Immunomodulatory mechanisms of Venom Immunotherapy

Venom Immunotherapy (VIT) is an established treatment for the prevention of
anaphylactic reactions after insect stings. This protection is acquired after a
series of subcutaneous injections of purified wasp venom extracts. The
mechanism of tolerance induction is not completely understood, though a role
for regulatory T-cells (Tregs) has been shown thoroughly in previous research.
In general Tregs are subdivided in naturally occurring Tregs (nTregs) and
adaptive Tregs (aTregs). Recent studies, investigating Treg subpopulations,
showed aTregs with an nTreg phenotype, and Tregs with a combination of both
nTregs and aTregs phenotypes. These findings make us wonder about the original
Treg subdivision, and their relation in suppression of allergic reactions.

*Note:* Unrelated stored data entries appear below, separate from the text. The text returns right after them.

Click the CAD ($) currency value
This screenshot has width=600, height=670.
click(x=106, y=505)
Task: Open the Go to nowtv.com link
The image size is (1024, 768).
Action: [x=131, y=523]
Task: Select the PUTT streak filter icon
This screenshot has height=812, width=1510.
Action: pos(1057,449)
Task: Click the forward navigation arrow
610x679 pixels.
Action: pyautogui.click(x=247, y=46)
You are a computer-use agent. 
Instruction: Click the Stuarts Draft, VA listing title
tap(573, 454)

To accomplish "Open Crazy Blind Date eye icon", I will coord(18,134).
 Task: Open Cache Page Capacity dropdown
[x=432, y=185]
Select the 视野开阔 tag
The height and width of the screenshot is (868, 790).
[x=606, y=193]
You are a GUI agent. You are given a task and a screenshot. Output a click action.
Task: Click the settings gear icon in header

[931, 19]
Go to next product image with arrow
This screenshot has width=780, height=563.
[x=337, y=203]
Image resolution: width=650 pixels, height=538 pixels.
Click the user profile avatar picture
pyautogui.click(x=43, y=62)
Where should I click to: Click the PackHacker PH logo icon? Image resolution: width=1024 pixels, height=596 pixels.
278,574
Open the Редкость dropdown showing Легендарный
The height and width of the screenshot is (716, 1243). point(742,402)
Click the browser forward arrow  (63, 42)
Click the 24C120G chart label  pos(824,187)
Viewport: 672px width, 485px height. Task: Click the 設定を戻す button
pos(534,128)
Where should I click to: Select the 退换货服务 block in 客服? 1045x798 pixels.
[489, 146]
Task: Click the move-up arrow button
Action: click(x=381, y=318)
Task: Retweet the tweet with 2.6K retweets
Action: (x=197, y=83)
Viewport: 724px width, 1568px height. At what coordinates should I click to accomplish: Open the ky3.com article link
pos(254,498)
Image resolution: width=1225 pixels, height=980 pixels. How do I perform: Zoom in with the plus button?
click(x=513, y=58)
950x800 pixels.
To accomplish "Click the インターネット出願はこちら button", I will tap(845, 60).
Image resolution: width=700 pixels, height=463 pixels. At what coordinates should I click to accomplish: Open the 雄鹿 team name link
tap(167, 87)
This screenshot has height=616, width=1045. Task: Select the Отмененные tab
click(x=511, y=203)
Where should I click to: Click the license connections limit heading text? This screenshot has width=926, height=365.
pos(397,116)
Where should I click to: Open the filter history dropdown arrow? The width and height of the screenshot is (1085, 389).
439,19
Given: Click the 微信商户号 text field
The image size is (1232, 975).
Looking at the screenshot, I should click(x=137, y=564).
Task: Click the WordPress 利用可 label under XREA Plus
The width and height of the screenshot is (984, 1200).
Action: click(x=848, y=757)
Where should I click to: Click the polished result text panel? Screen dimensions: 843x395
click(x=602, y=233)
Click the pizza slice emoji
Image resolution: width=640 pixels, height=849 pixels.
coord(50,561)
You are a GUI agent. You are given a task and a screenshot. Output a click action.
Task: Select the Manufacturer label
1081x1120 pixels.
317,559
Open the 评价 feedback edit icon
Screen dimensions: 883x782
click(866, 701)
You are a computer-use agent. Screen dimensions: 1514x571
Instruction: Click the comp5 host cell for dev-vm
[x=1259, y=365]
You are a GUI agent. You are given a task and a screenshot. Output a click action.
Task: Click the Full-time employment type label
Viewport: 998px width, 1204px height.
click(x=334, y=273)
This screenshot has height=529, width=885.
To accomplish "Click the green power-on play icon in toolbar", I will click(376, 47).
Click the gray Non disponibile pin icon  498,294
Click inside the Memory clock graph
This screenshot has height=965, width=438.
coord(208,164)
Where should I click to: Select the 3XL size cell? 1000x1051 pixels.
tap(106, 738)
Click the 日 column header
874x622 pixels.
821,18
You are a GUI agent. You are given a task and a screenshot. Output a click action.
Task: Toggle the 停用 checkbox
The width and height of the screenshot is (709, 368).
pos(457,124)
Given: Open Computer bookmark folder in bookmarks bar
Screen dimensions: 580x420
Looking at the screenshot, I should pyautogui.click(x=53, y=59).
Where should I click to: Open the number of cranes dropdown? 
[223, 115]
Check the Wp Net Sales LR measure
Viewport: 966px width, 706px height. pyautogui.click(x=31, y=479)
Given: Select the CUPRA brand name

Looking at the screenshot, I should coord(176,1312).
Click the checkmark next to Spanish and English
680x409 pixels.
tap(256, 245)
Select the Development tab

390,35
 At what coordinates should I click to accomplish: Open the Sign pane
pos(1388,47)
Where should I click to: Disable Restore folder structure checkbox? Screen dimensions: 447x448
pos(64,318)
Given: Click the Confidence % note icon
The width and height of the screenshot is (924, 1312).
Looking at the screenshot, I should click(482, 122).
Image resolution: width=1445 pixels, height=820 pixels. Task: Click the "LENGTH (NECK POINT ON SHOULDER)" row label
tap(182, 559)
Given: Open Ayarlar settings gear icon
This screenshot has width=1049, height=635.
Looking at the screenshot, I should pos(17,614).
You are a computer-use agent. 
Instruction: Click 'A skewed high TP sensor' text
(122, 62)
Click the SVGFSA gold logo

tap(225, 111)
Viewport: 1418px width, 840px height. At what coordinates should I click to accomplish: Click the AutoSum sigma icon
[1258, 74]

Although it is known that Tregs have an important role in the induction of
tolerance in allergen immunotherapy, more research into the different
populations is necessary. The recent developments in FOXP3-stainings together
with intracellular cytokines (IL-4, IL-10, TGFβ and IFNγ) in the CD3+CD8- -
allergen specific (CD154+) population, make it possible to make a clear
distinction between the different Treg subtypes. Analysis of the function of
these subtypes can be evaluated by co culturing experiments.

Observational cohort study with patients routinely undergoing VIT in the
allergy clinic of the UMCG Groningen. At three timepoints, before, 6 weeks and
6 months after the start of VIT, blood samples will be obtained, in which
T-cell - populations and their function, and Immunoglobulin*s will be studied.

The charge and risks of this study compaired with the VIT routinely carried out
are minimal.
The only charge is the extra blood collected during the study. This happens at
3 times; before, 6 weeks and 6 months after starting the therapy.
No extra risks are enclosed in this study.